After a transplant the first few weeks are spent trying to accustom the host body to the new bone marrow and DNA so that anti-rejection drugs are used. Although this was only for about 8 weeks this was just long enough for the lymphoma to sneak in without fear of rejection so that by the time the drugs were reduced or stopped, it was there.
The only thing that can be done now is to have some treatment to reduce the effects of the lymphoma so initially radiotherapy will be used to ease my throat and ensure I can swallow and breathe. Then chemotherapy will be given to reduce the rest of the growths, hopefully. But there is no guarantee any of this will work. Although my new bone marrow means that we can use chemo treatments which have been used before (not usually possible) the disease has built up resistance. The most powerful chemo I had before was CHOP-R in that it really affected me physically and mentally. However, I don’t think it was much more effective than Bendmustine which I can tolerate more easily.

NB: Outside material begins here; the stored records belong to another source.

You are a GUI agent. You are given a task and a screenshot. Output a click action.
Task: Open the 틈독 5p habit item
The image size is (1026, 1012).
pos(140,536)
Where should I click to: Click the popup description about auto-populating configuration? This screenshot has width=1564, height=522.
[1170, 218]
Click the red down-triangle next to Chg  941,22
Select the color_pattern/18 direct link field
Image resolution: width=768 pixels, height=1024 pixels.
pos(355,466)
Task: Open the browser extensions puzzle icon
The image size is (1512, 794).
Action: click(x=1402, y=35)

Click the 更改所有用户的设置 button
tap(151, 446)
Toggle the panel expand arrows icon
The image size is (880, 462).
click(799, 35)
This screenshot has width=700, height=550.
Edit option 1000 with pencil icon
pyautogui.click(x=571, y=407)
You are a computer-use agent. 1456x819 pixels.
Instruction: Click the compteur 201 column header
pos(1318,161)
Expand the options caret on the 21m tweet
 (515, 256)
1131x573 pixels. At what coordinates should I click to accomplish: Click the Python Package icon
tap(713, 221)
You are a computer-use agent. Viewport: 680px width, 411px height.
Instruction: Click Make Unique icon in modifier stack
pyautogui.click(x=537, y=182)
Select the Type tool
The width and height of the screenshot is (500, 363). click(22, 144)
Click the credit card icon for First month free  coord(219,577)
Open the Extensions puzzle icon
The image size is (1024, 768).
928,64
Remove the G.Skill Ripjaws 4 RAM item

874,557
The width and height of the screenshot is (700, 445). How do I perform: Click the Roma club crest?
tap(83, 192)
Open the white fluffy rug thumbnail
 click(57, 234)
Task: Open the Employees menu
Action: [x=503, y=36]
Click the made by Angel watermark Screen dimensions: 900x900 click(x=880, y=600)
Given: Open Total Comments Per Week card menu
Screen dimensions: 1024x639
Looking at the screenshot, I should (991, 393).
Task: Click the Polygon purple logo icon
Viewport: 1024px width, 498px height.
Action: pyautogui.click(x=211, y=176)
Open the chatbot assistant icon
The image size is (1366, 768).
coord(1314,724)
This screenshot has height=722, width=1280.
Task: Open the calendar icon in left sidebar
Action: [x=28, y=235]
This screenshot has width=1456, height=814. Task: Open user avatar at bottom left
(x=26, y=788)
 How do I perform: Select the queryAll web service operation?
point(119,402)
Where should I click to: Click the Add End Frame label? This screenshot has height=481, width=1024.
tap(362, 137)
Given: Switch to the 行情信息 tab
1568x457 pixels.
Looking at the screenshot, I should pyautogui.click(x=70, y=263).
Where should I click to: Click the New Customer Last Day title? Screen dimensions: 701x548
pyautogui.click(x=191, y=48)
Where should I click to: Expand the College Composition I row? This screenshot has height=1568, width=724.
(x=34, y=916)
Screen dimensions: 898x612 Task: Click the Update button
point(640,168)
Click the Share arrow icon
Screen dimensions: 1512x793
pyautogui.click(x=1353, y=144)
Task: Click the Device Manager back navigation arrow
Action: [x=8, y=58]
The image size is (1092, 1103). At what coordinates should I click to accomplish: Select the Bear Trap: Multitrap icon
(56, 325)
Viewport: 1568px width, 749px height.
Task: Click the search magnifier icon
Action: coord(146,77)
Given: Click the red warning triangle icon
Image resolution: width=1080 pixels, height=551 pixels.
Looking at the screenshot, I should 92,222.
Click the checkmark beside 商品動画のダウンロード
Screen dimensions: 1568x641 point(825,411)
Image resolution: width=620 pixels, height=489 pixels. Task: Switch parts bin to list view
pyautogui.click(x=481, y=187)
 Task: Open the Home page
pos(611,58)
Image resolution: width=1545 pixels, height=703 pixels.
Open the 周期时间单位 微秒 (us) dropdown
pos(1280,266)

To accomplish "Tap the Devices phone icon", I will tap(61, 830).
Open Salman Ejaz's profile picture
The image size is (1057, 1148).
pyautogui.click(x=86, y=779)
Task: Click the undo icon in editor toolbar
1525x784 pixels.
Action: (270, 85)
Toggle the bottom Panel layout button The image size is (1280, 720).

I have made it clear that I am prepared to fight the disease and to have further treatment, but I do not want to end up in intensive care with tubes sticking out of me. After the treatments to reduce the lymphoma have been exhausted we are then on to palliative care. I think it will be more convenient to have the radiotherapy in Southampton as it means visiting the hospital every day for 3 to 4 weeks. In addition, if I have the chemo in Southampton, after the first treatment the rest can be given at home if BUPA agrees.
This is the key. Whatever happens over the next few weeks/months I should like some input into my treatment and I want to be at home as much as possible and not go into hospital as an in-patient. Raymond and I don’t want this to be a miserable time for us. There will be times of sadness inevitably but we hope that we can build up some experiences together which will give us both pleasure, and provide him with some happy memories of this period, not just memories of time spent waiting in a queue for treatment at the hospital.